The second series of The Circle began on 24 September 2019 on Channel 4, with a live special hosted by Emma Willis, and concluded on 18 October 2019 after 22 episodes. The series was confirmed on 18 January 2019. Sophie Willan returned as narrator for the second season. The series launched with 1,975,000 viewers. It concluded with 1,209,000 viewers, which was a +67% increase on the first season's final number of viewers, and attracted the biggest share of 16-34 year old viewers from 10 to 11:35 p.m.

On 24 September 2019, it was announced that Richard Madeley would be taking part in the series as a special guest, and would be entering during the live launch. Viewers were then tasked with picking which persona he would be playing, ultimately choosing him to play as "Judy", a 27-year-old woman. He left the series during the seventh episode after successfully completing his mission to be blocked.

On 18 October 2019, the series was won by Paddy Smyth, who had played the game as himself. He won £70,000 of the total prize fund, with the remaining £30,000 going to Tim Wilson who won the "viewers champion" vote. Georgina Elliott was the runner-up of the series.

Format changes
This series was the first to include weekly live episodes, which are hosted by Emma Willis and airs instead of the regular episode on Fridays. Although it still features daily highlights, it also includes interviews with blocked players and celebrity guests dissecting the week's events. Emma also confirmed on the launch show that the prize fund had been increased this year taking it to £100,000, doubling the amount from the first series. The £100,000 would be split, with £70,000 going to the highest rated player and £30,000 going to the viewers' favourite finalist. Unlike the previous series, instead of the players rating each other out of 5 during each round, they are given the task of ranking each other from most to least favourite instead.

Players
The contestants taking part in the series were revealed on 23 September 2019.

Twists

Richard Madeley – "Judy"
Ahead of the launch, it was announced that television presenter Richard Madeley would be entering The Circle, with the viewers deciding which persona he would be playing. They chose for him to play as "Judy", a 27-year old woman. In Episode 5, Richard was tasked with becoming the most unpopular player and getting blocked at the next ratings. He successfully completed this task and, as a reward, was allowed to give one player immunity in the next ratings. He gave this to Georgina.
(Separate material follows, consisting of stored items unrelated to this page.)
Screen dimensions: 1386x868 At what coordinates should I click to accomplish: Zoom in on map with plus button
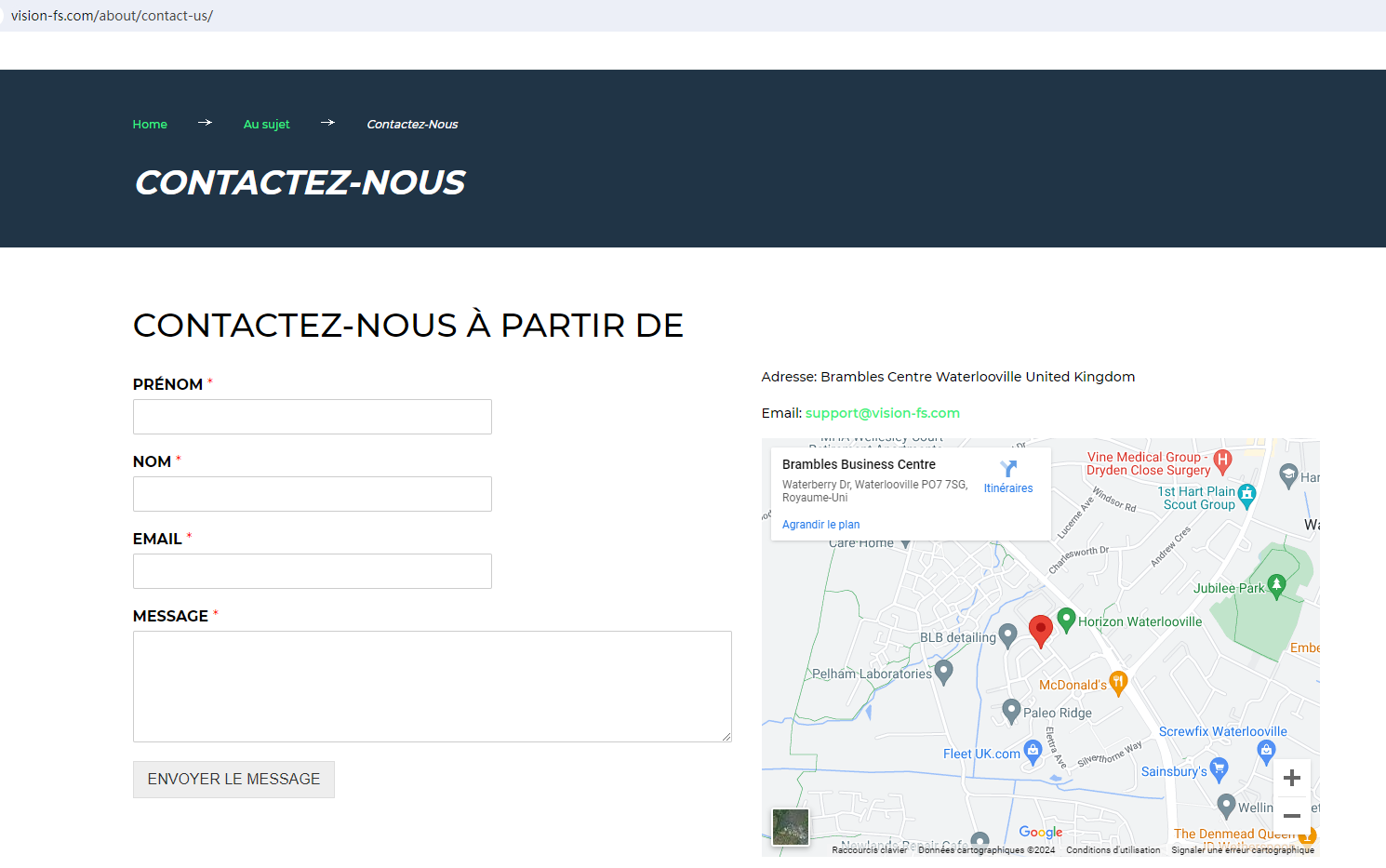(x=1291, y=778)
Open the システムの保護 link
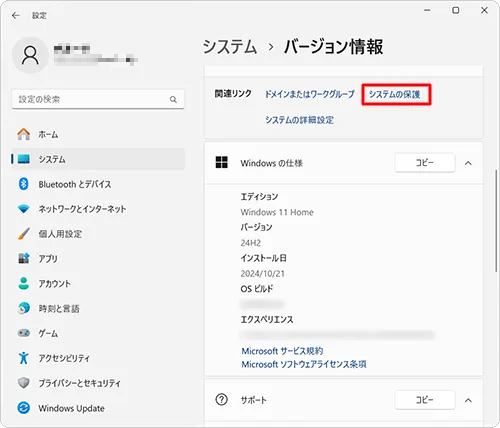This screenshot has width=500, height=428. (394, 94)
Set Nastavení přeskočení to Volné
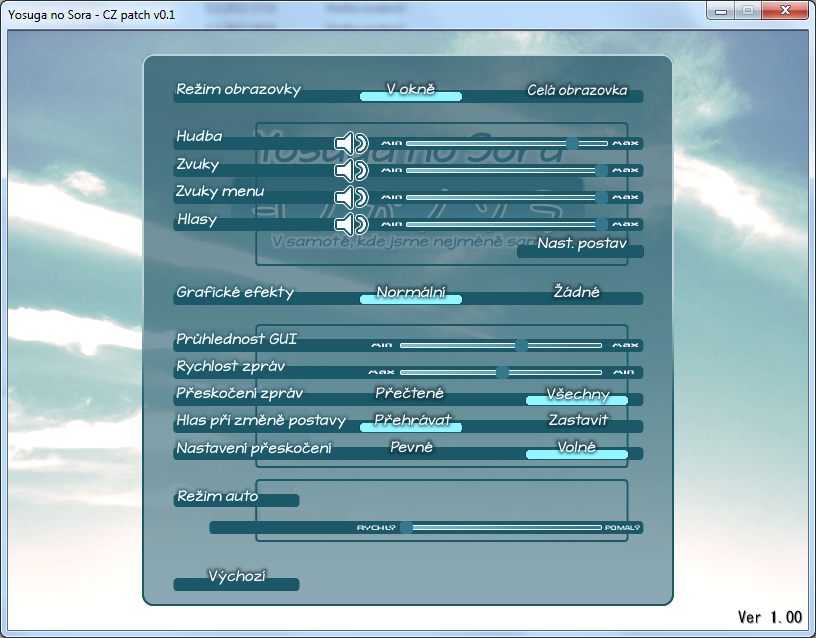The width and height of the screenshot is (816, 638). [x=577, y=450]

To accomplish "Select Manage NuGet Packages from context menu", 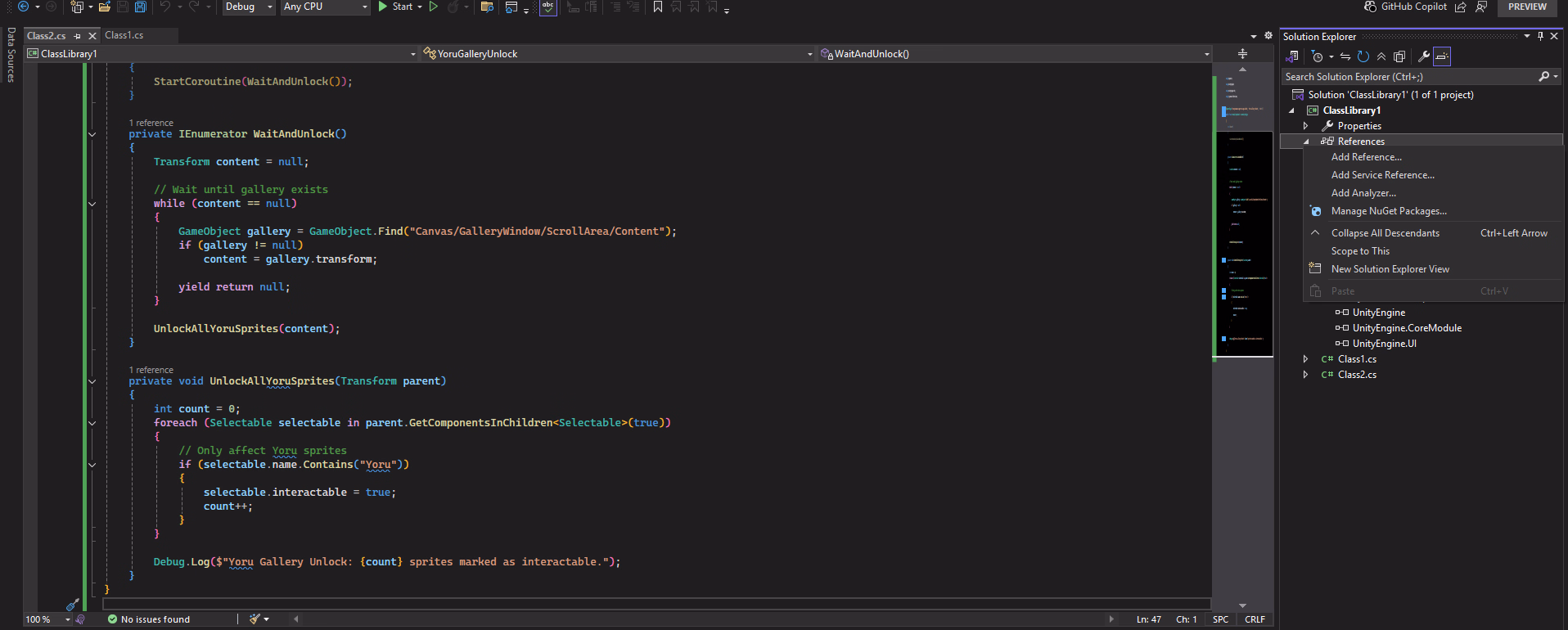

The Public – Ella and Kevin
During episode 4, the public were given the choice to vote for a new player to be added into The Circle. The viewers had the choice between Ella, 24, or Kevin, 23, to join the game as themselves. After the vote, it was revealed that Ella had won, and joined The Circle.

"Joyce"
Beth Dunlavey and Jack Quirk, who both joined The Circle as separate players in Episode 8, were the next twist decided by the public. After being blocked during Episode 11, having received the two lowest average ratings, they were then informed that the viewers had been voting for whether they should be blocked for good and be replaced by a brand new player, Ryan, playing secretly with his girlfriend, Lauren, or to continue in the game together, but join forces to play as one persona ("Joyce", a 62-year-old woman). The viewers voted for Beth and Jack to continue in the game as a team, and "Joyce" officially joined The Circle in Episode 12.

The Eggs – Andrea and Jan
During Episode 16, Andrea and Jan entered The Circle as anonymous players represented by coloured eggs. Andrea ("Red Egg") and Jan ("Blue Egg") had to participate in various tasks so the other players could vote for which of the two they would like to see join The Circle. Tim and Ella voted for "Red Egg", whilst Beth and Jack ("Joyce"), Busayo, Georgina, James, Paddy, and Woody voted for "Blue Egg". After the votes were tallied, the identities of the eggs were revealed. Having received the majority vote, Jan was introduced into The Circle; Andrea was immediately blocked, leaving the show just a few hours after arriving. Jan became the last player to enter The Circle.

Results and elimination
Unlike the previous series, players ranked each other from most to least favourite in order to determine the average ratings results.

Notes

References

Channel 4 reality television shows
2019 British television seasons
The Circle (franchise)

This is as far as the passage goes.